Given instruction
Copy out the records starting at the line containing "Where should I click to: Click the macOS" and ending at the line containing "click(94, 323)", reproducing those lines exactly.

Given records
:::::
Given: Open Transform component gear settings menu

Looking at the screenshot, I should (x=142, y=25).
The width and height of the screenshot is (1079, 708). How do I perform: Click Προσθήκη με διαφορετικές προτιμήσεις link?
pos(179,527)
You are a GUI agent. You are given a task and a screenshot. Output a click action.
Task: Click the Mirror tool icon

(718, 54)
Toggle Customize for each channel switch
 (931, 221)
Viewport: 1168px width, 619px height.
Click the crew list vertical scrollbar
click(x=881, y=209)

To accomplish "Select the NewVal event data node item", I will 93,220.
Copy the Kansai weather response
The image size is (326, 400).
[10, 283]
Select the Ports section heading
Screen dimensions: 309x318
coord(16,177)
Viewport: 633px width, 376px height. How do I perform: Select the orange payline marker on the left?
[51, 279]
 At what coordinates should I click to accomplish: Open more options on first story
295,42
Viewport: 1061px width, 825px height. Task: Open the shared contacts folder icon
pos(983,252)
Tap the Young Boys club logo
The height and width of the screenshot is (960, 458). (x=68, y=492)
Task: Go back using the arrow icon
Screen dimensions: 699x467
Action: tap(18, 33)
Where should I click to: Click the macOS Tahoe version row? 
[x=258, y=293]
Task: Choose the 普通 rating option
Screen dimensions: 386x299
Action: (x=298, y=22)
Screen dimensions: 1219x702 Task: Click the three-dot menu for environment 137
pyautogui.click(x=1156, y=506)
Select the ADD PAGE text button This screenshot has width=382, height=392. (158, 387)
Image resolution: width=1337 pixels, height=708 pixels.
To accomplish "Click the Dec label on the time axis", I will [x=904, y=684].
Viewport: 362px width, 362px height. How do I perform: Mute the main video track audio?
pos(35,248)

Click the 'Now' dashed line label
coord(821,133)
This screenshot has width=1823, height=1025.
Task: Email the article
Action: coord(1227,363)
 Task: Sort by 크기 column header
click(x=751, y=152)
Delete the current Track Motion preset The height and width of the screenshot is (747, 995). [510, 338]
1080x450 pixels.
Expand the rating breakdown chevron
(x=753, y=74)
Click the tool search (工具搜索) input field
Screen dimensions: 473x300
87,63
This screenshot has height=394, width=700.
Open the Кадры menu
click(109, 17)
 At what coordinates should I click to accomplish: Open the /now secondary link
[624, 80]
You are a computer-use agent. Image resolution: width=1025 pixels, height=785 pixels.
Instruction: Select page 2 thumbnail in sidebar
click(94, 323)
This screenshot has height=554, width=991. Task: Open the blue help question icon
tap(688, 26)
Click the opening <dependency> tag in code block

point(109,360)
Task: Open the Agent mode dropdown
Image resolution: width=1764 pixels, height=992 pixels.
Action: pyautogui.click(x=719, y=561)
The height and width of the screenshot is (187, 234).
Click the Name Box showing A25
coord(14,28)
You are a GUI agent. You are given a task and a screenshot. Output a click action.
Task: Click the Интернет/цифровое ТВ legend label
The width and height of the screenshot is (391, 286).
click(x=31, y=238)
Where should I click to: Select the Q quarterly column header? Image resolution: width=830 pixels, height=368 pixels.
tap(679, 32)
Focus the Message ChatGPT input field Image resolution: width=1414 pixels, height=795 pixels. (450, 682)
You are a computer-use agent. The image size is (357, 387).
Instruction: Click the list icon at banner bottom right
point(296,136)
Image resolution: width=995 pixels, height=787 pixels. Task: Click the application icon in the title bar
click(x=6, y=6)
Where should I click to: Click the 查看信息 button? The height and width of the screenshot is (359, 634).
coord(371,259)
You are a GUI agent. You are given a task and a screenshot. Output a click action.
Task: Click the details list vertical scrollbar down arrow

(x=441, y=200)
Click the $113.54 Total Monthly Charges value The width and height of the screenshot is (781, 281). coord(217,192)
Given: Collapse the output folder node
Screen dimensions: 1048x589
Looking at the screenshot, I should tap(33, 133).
:::::
Finished exercise
Where should I click to: Click the macOS Tahoe version row? 
[x=258, y=293]
Task: Choose the 普通 rating option
Screen dimensions: 386x299
Action: (x=298, y=22)
Screen dimensions: 1219x702 Task: Click the three-dot menu for environment 137
pyautogui.click(x=1156, y=506)
Select the ADD PAGE text button This screenshot has width=382, height=392. (158, 387)
Image resolution: width=1337 pixels, height=708 pixels.
To accomplish "Click the Dec label on the time axis", I will [x=904, y=684].
Viewport: 362px width, 362px height. How do I perform: Mute the main video track audio?
pos(35,248)

Click the 'Now' dashed line label
coord(821,133)
This screenshot has width=1823, height=1025.
Task: Email the article
Action: coord(1227,363)
 Task: Sort by 크기 column header
click(x=751, y=152)
Delete the current Track Motion preset The height and width of the screenshot is (747, 995). [510, 338]
1080x450 pixels.
Expand the rating breakdown chevron
(x=753, y=74)
Click the tool search (工具搜索) input field
Screen dimensions: 473x300
87,63
This screenshot has height=394, width=700.
Open the Кадры menu
click(109, 17)
 At what coordinates should I click to accomplish: Open the /now secondary link
[624, 80]
You are a computer-use agent. Image resolution: width=1025 pixels, height=785 pixels.
Instruction: Select page 2 thumbnail in sidebar
click(94, 323)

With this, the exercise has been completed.